Gerald Joseph Crawford (born August 13, 1947) is an American former umpire in Major League Baseball. He first umpired in the National League from 1977 to 1999, then worked in both major leagues from 2000 to 2010.

==Career==
He was a crew chief from 1998 through 2010. He is the brother of National Basketball Association (NBA) referee Joe Crawford and the son of former major league umpire Shag Crawford. He wore number 2, the same number that his father wore at the end of his career (except from 1996 to 1999, he wore number 40 after the National League retired the number 2 for Hall-of-Fame umpire Jocko Conlan. Crawford regained the number 2 after the NL and AL umpiring staffs were unified in 2000).

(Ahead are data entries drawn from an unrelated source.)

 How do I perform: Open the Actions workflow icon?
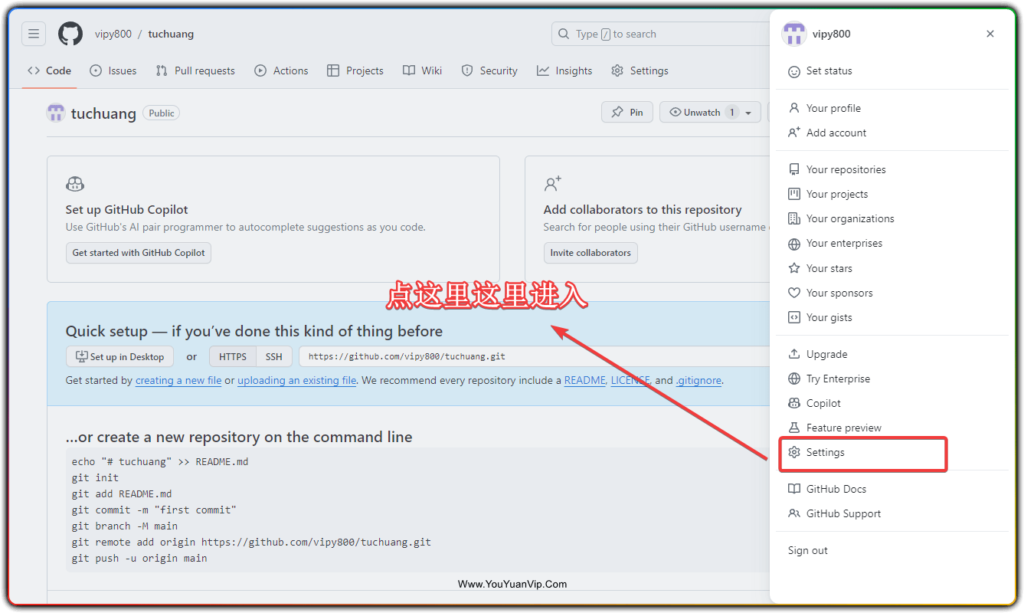pos(262,70)
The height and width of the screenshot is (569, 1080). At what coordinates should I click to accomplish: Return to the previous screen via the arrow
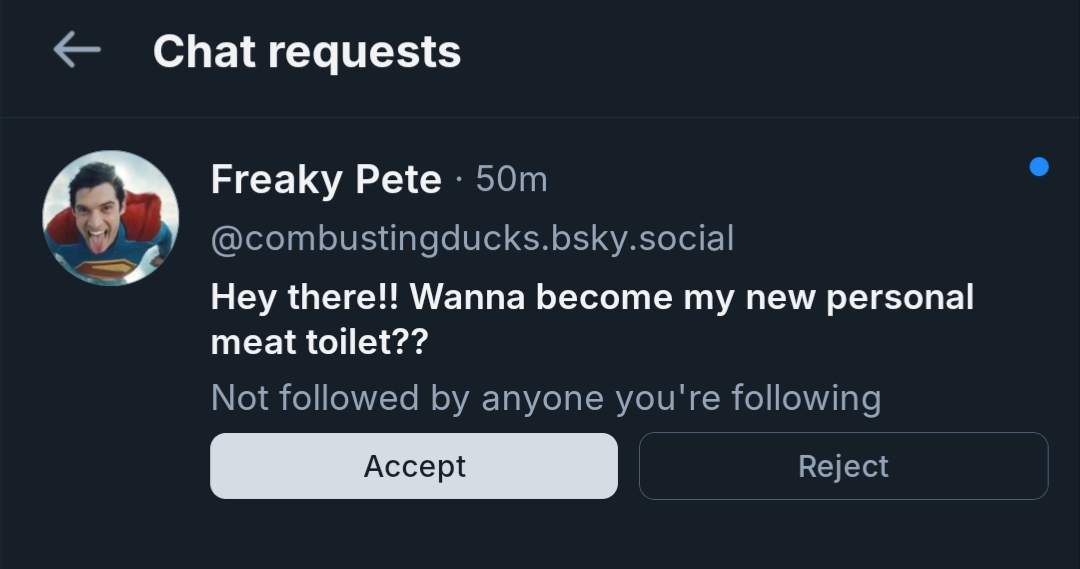77,49
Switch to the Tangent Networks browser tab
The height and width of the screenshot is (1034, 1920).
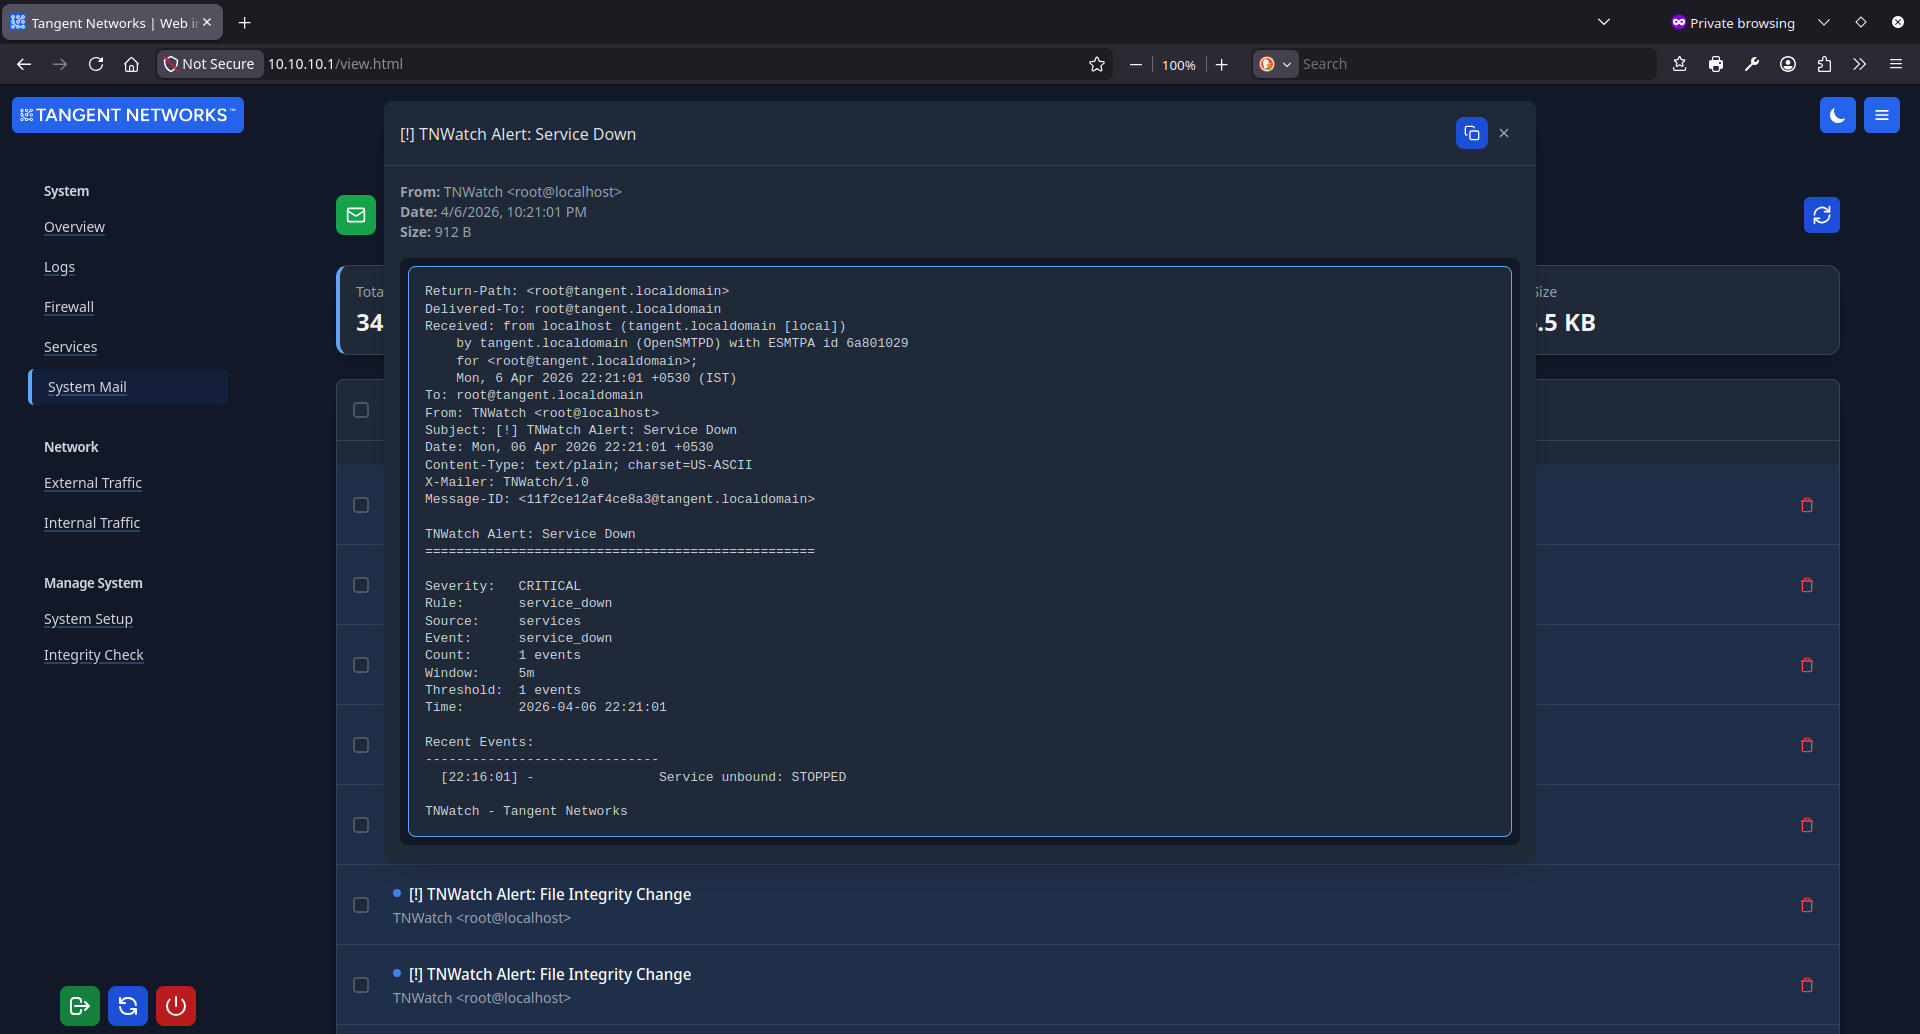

He worked in the playoffs 18 times, including every season from 1998 through 2006. He appeared in five World Series (1988, 1992, 1998, 2000, and 2002), serving as crew chief in 1992 and 2002; twelve League Championship Series (1980, 1983, 1985, 1990, 1993, 1995, 1996, 1999, 2001, 2003, 2005, and 2006), with all but the last two being in the NL; and five Division Series (1981, 2000, 2002, 2004, and 2010). His 11th appearance in the League Championship Series in 2005 broke the record he had previously shared with Bruce Froemming. He also umpired in the All-Star Game in 1989 and was the home plate umpire for the 2006 All-Star Game. On May 23, 2002, Crawford was the second base umpire for Shawn Green's four-homer game. He was at third when Carlos Delgado hit four homers on September 25, 2003. As his father worked the first game at Philadelphia's Veterans Stadium on April 10, at home plate, Crawford worked home plate in the last game at "The Vet" on September 28, and repeated the honors when Citizens Bank Park opened on April 12, .

Crawford was the president of the Major League Umpires Association in 1999 when the umpires attempted a mass-resignation strategy. The strategy was unsuccessful. While Crawford kept his job, 22 umpires' resignations were accepted. Some have since regained their major league positions, others were promised a position as soon as a vacancy occurs, and some were offered settlements that did not include a return to the field. Out of loyalty to his best friend, MLUA Executive Director Richie Phillips and his fellow NL umpires who were terminated by MLB, he did not join the World Umpires Association, the successor umpires union to MLUA.

Crawford's 2010 crew included Chris Guccione, Phil Cuzzi and Brian O'Nora. Crawford announced his retirement effective at the end of the 2010 season due to back problems.